Pointing data for pages and screens
********

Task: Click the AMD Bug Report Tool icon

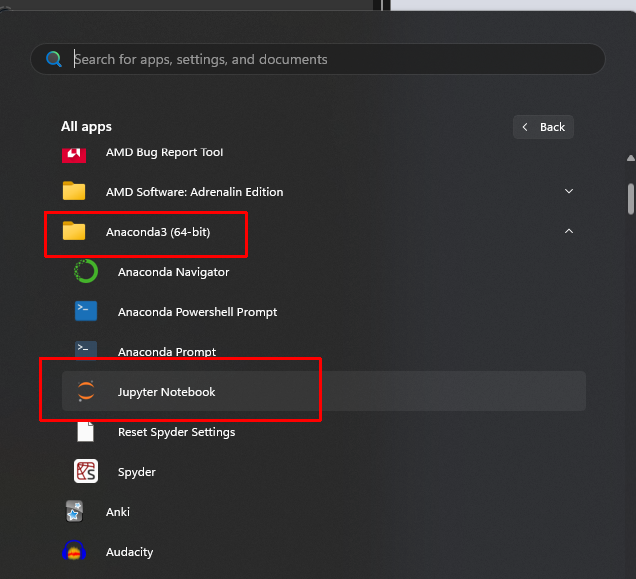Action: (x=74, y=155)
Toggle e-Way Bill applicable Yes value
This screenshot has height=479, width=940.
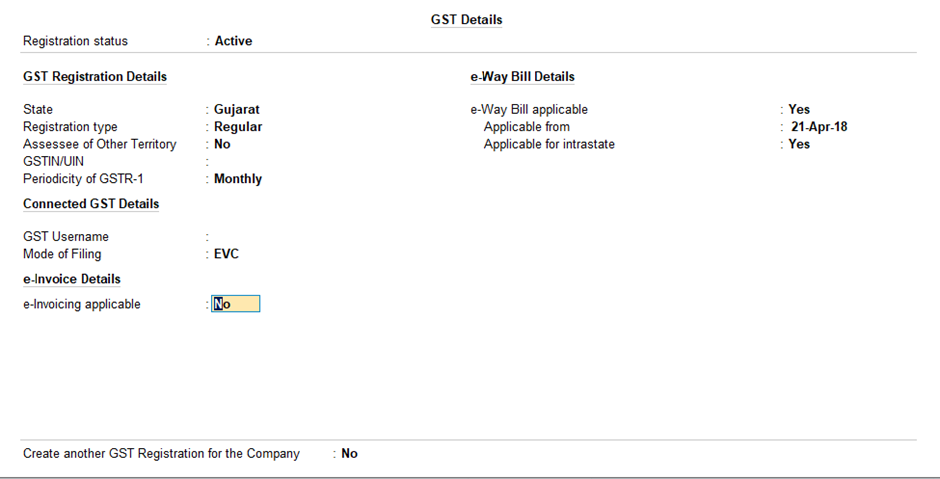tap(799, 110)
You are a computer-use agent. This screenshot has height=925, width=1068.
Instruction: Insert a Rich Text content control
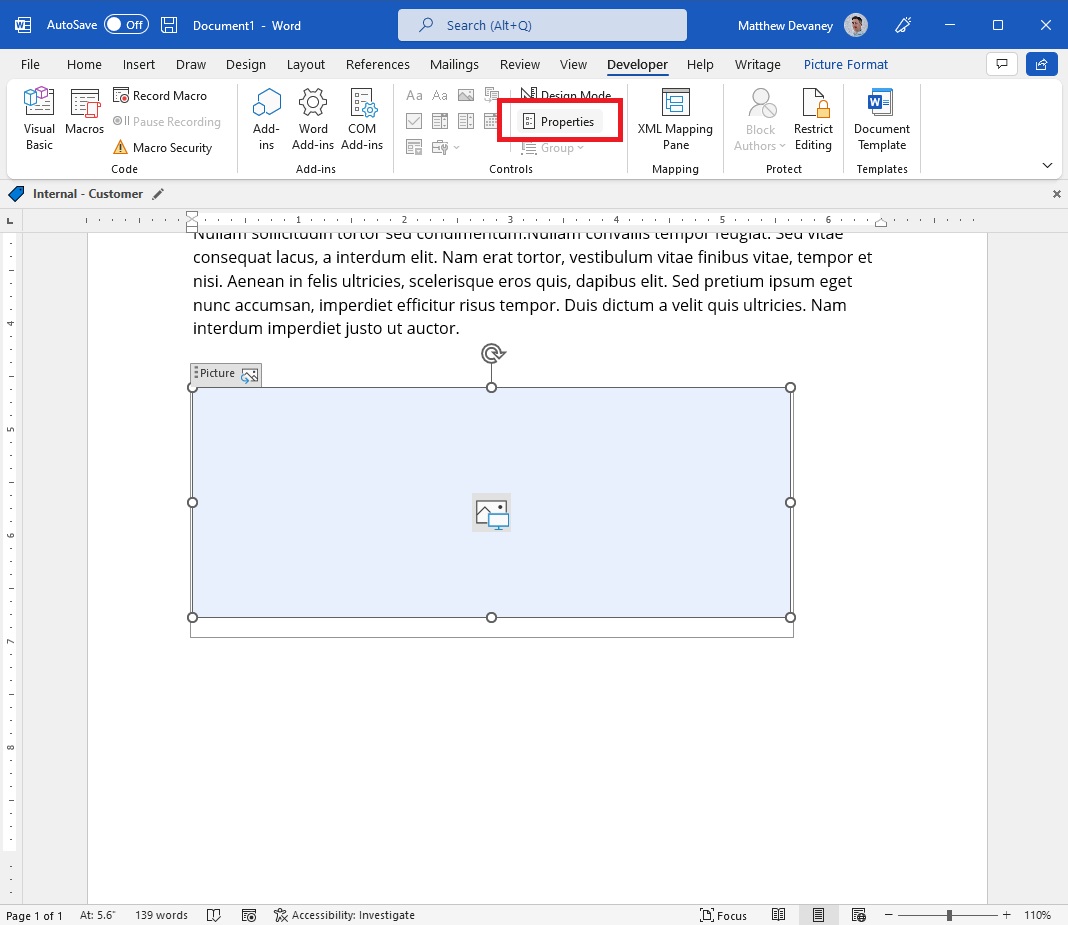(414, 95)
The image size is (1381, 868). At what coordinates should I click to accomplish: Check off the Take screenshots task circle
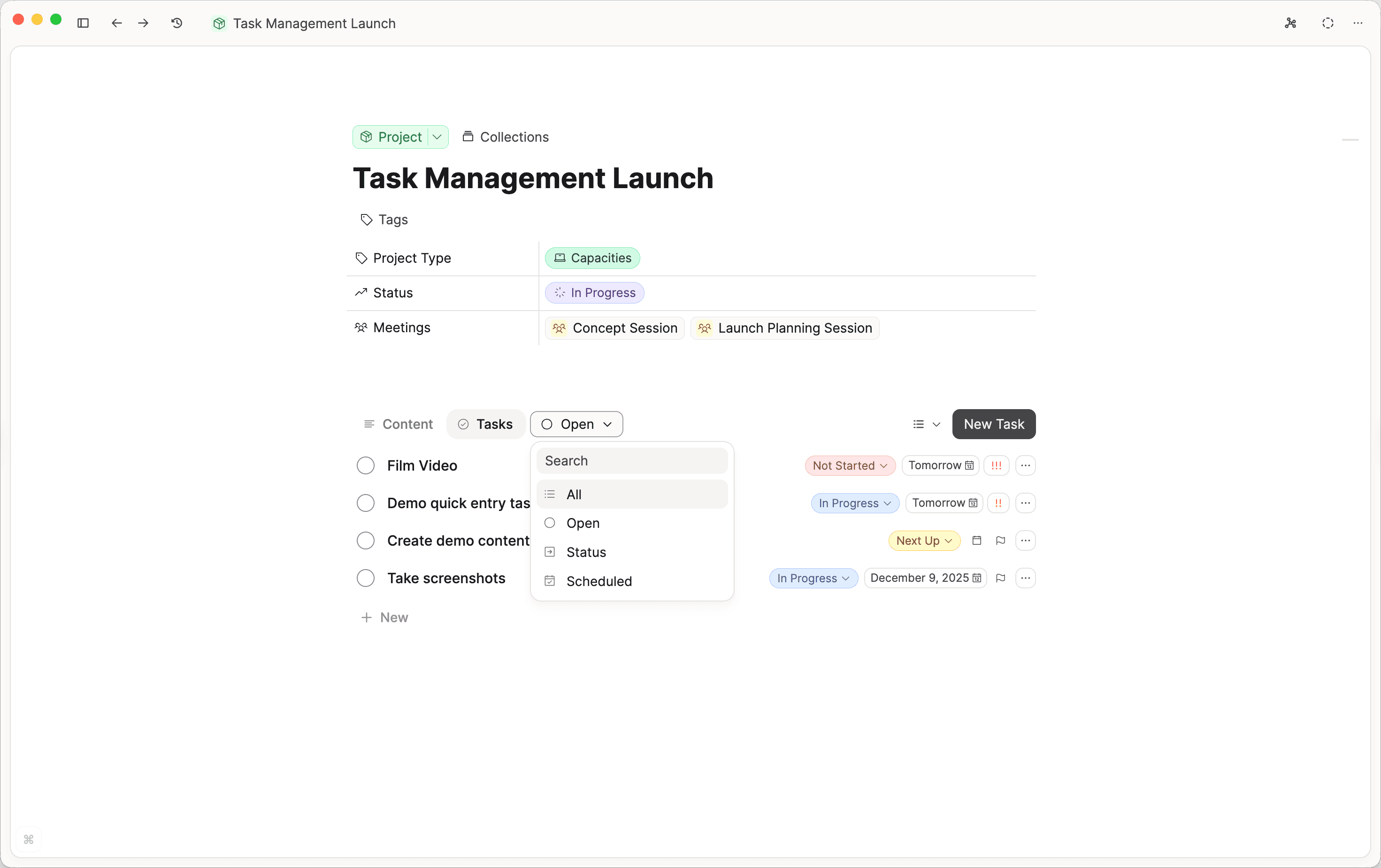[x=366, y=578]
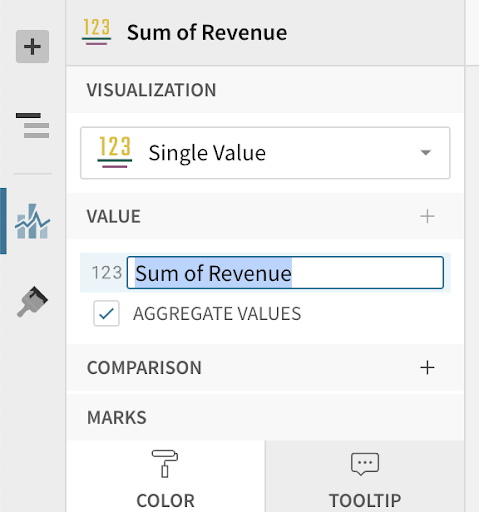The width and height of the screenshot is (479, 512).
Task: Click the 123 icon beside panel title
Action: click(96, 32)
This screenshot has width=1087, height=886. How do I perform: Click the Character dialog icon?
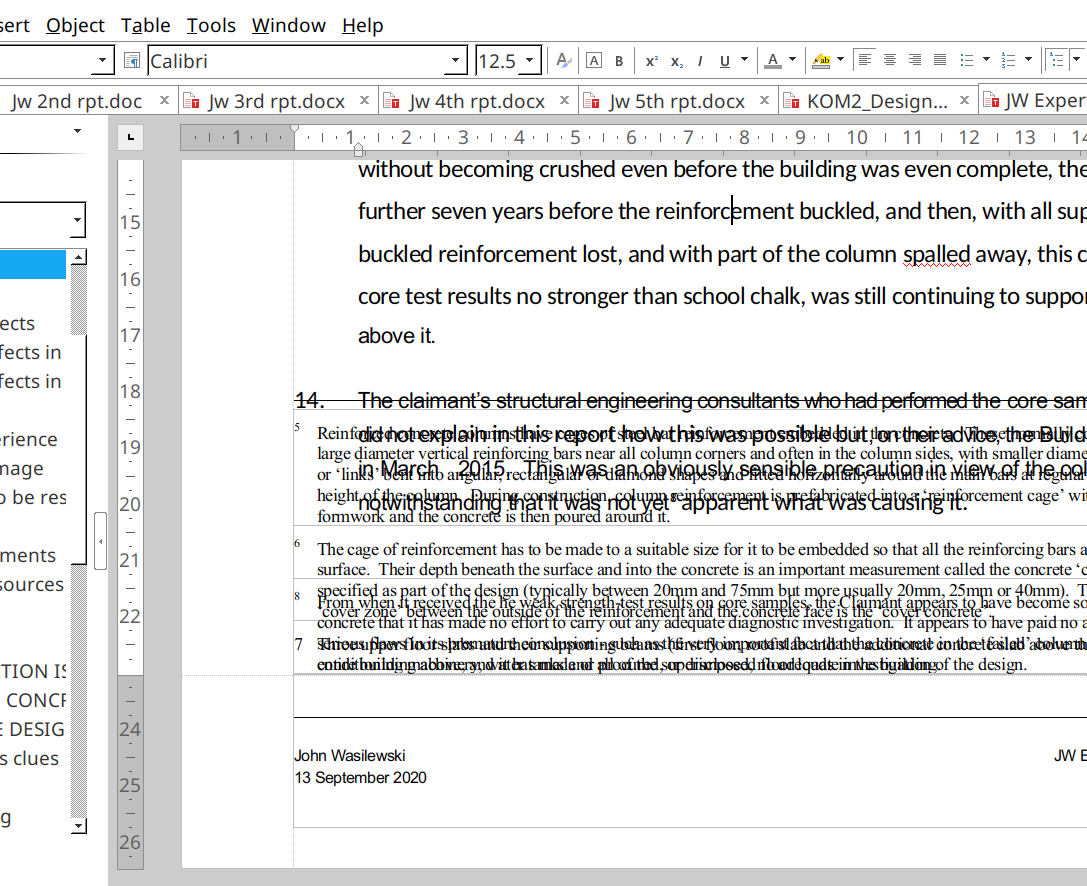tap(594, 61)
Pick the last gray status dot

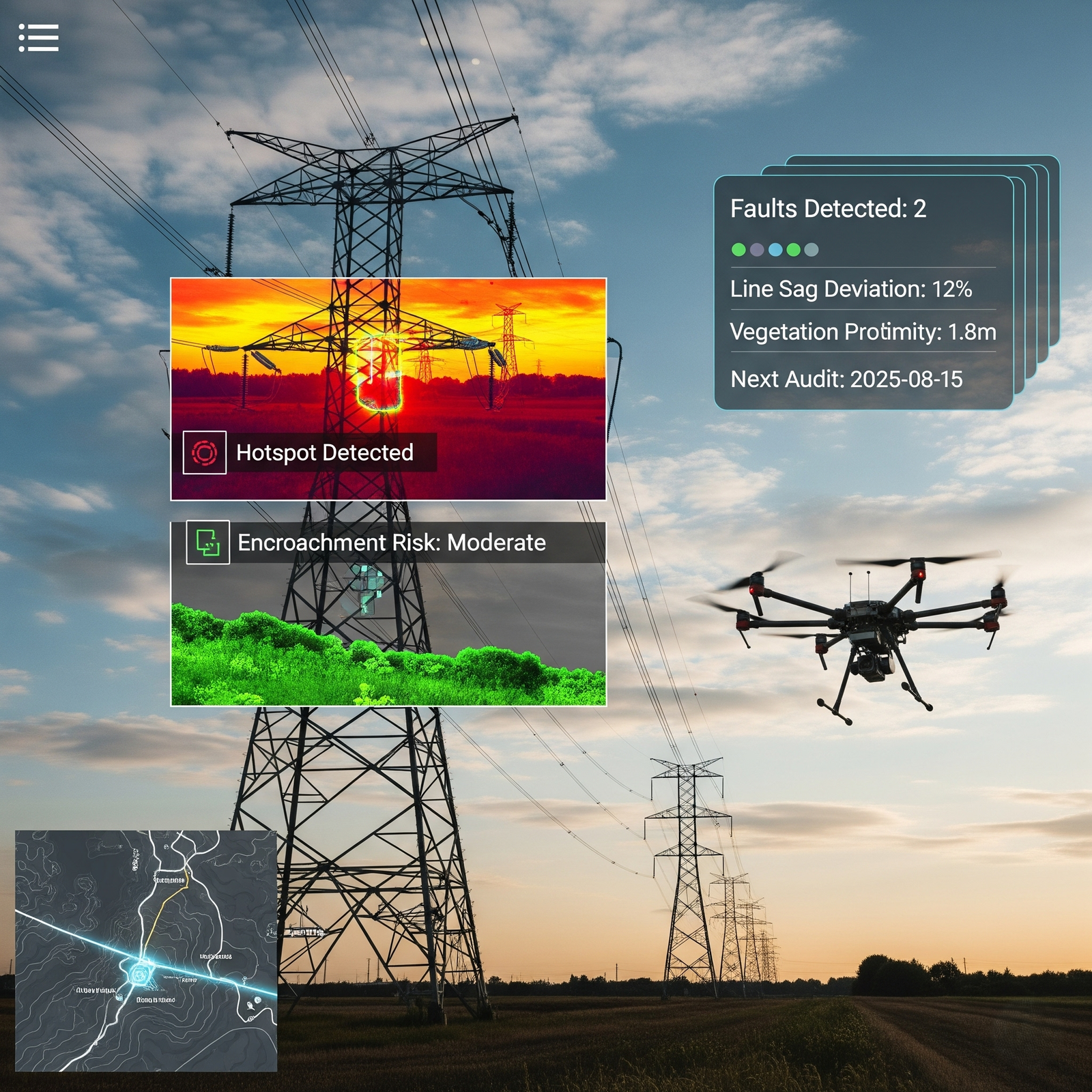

********

▸ SHORT EXERCISE
Can you copy out all of these lines word for word, leaving out the pictures?

▸ SOLUTION TO THIS PROBLEM
Task: Click the AMD Bug Report Tool icon

Action: (x=74, y=155)
Toggle e-Way Bill applicable Yes value
This screenshot has height=479, width=940.
tap(799, 110)
You are a computer-use agent. This screenshot has height=925, width=1068.
Instruction: Insert a Rich Text content control
(414, 95)
The image size is (1381, 868). At what coordinates should I click to accomplish: Check off the Take screenshots task circle
[x=366, y=578]
The width and height of the screenshot is (479, 512).
Task: Click the 123 icon beside panel title
Action: click(96, 32)
This screenshot has width=1087, height=886. How do I perform: Click the Character dialog icon?
tap(594, 61)
Pick the last gray status dot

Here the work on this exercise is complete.